Ne nous mentons pas. Les résultats de dimanche ont été plus qu’une douche froide pour la droite républicaine française. C’est un véritable tsunami dont il nous faudra tirer toutes les leçons pour tenter de survivre et éviter un éternel face-à-face entre l’extrême-droite et l’extrême-centre. Mais pour l’heure, l’urgence est de démontrer que nous existons encore comme force militante et comme mouvement politique en ne lâchant pas notre candidate (qui elle, n’a rien lâché tout au long de cette campagne escamotée).

Il y aura beaucoup à redire sur la campagne de Valérie Pécresse et ses ratés. Il sera bientôt temps d’en dresser le bilan et d’établir les responsabilités des uns et des autres dans la déroute historique qu’a connu notre famille politique. Mais personne ne peut enlever à Valérie Pécresse un courage et une volonté qui forcent le respect. Au cours de cette campagne, elle aura pris tous les coups, subi toutes les humiliations… sans jamais sourciller dans sa détermination à proposer un projet de rupture crédible et pragmatique face à l’immobilisme d’Emmanuel Macron et aux élucubrations dangereuses de Marine Le Pen et de son supplétif Eric Zemmour.

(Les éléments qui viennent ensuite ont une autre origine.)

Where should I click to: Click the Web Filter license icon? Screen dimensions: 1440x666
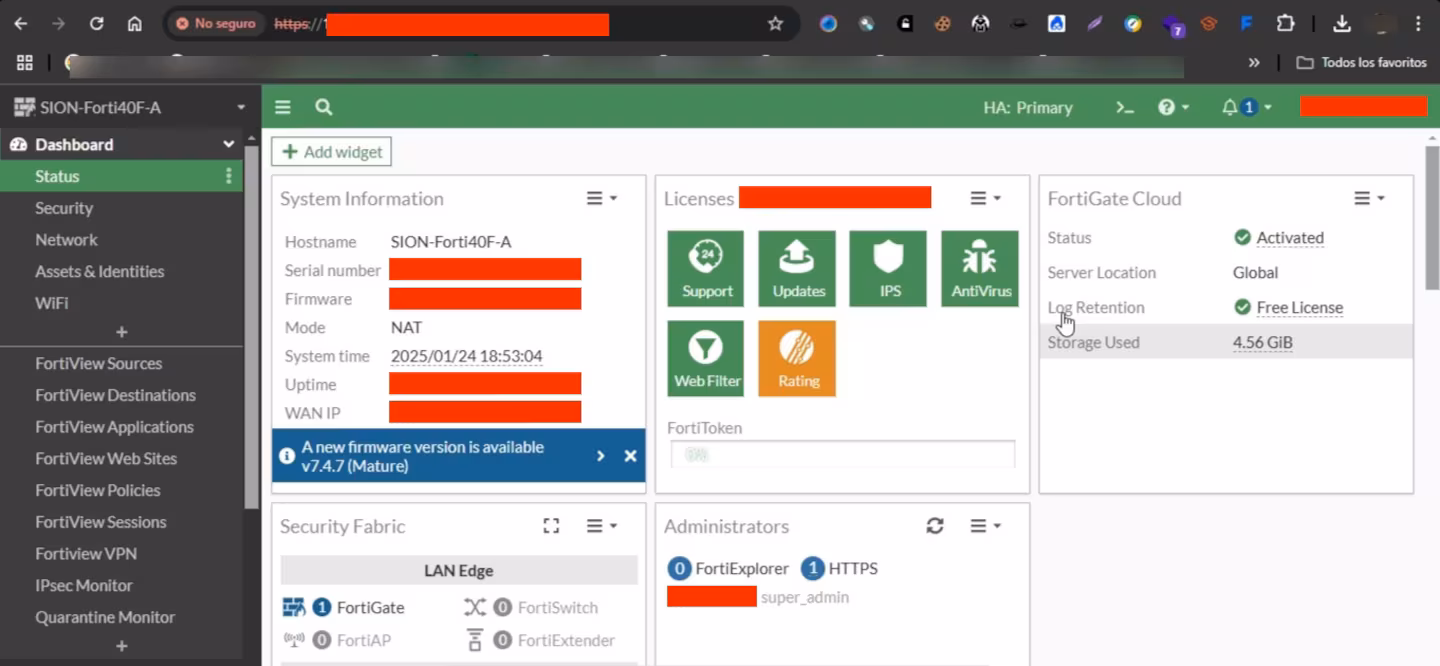click(706, 358)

Courage, dignité, responsabilité… pour porter un programme dont la France avait besoin et dont beaucoup (y compris parmi les électeurs d’Emmanuel Macron) reconnaissent qu’il était de loin le plus à même de redresser la France et de sortir notre pays de l’ornière dans laquelle 10 ans de socialismo-centrisme nous ont plongé. La droite républicaine, responsable et réaliste, ne méritait pas le score du 10 avril. Valérie Pécresse, femme de conviction, d’intégrité et de sérieux, ne méritait pas ce cuisant échec. Mais l’échec est là. La barre des 5% n’a pas été dépassée, et il va falloir éponger la dette de cette déroute électorale.

C’est une déroute dont nous sommes tous solidaires et il serait profondément injuste et immorale que Valérie Pécresse soit la seule à en assumer les conséquences. On peut lui faire bien des reproches, mais pas celui de ne pas s’être battue pendant ces longs mois. Elle a mouillé la chemise, fait le job… pendant que certains se planquaient ou trahissaient même leur famille politique. Nous sommes tous solidaires de cette défaite et de ces conséquences. Nous devons tous, symboliquement, mettre la main à la poche pour renflouer cette campagne à aucune autre pareille.

Si nous ne le faisons pas par impératif moral, nous devons au moins le faire pour sauver notre famille politique et l’avenir de la droite républicaine française. Si nous, peuple de droite, ne sommes pas en mesure de soutenir notre candidate par gros temps, c’est que nous n’existons plus. Les Français ne s’y tromperont pas. Que ce soit les militants, les sympathisants, ou le parti lui-même, il est inconcevable d’imaginer le parti du général de Gaulle, de Pompidou et de Chirac, abandonner en rase campagne sa candidate, désignée démocratiquement lors d’une primaire.

Quel que soit le montant, chacun d’entre nous doit contribuer au redressement de la droite. Chacun doit retrouver le chemin de sa permanence pour rebâtir un projet politique de droite « insoluble dans le macronisme et l’extrême-droite » comme l’a justement rappelé Christian Jacob. Nos députés, nos permanents, doivent savoir que nous sommes tous solidaires de cette dette, dont le remboursement est notre honneur et la condition de notre survie.